"""

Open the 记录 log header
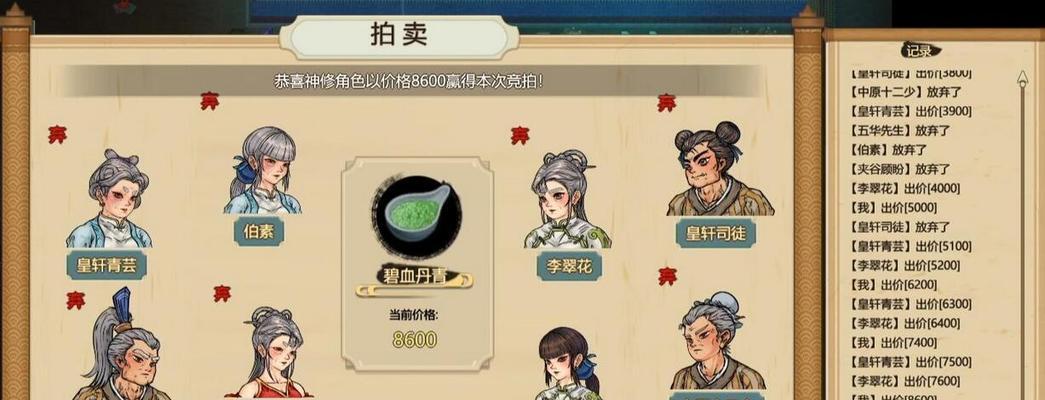Screen dimensions: 1045x400 pos(920,50)
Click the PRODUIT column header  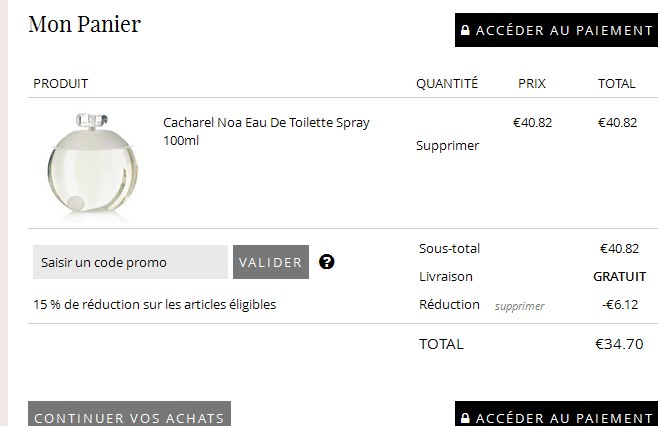(60, 83)
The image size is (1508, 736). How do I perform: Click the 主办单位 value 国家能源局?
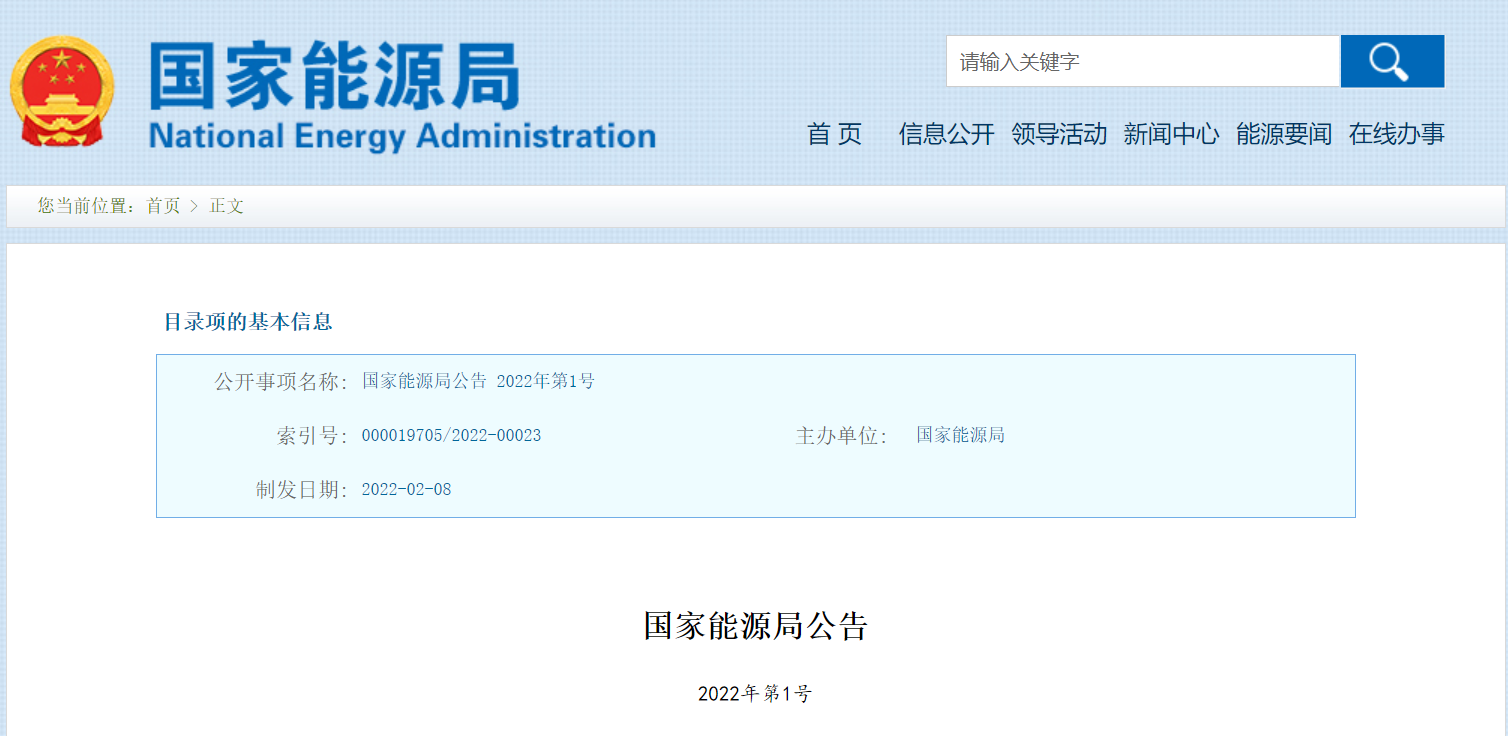pos(960,435)
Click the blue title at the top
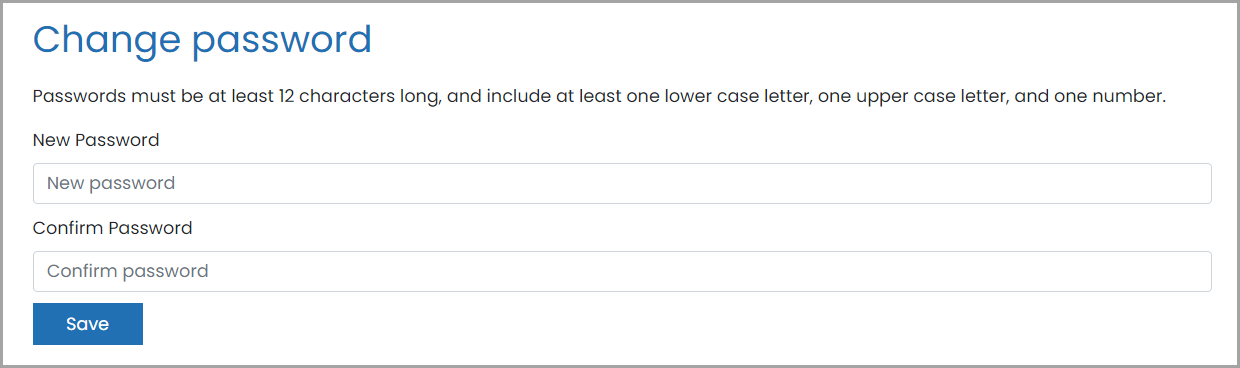This screenshot has height=368, width=1240. pos(202,40)
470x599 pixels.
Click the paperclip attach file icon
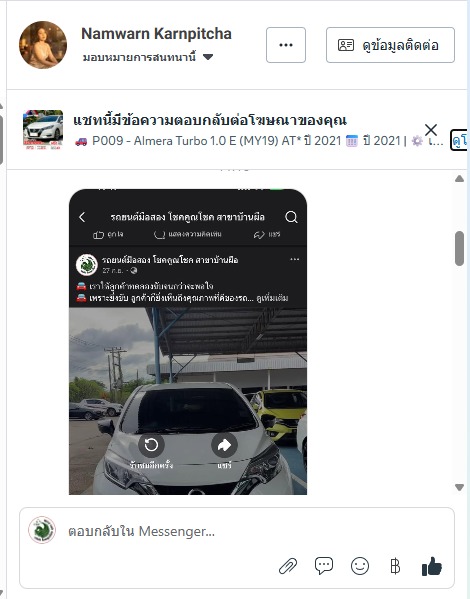coord(288,566)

"""

Task to carry out: Each line from the one holding "Click the blue title at the top" through the end of the listing is to be output exactly, both ends included, with no other lines and the pictures left out.

Answer below:
Click the blue title at the top
This screenshot has height=368, width=1240. pos(202,40)
470x599 pixels.
Click the paperclip attach file icon
coord(288,566)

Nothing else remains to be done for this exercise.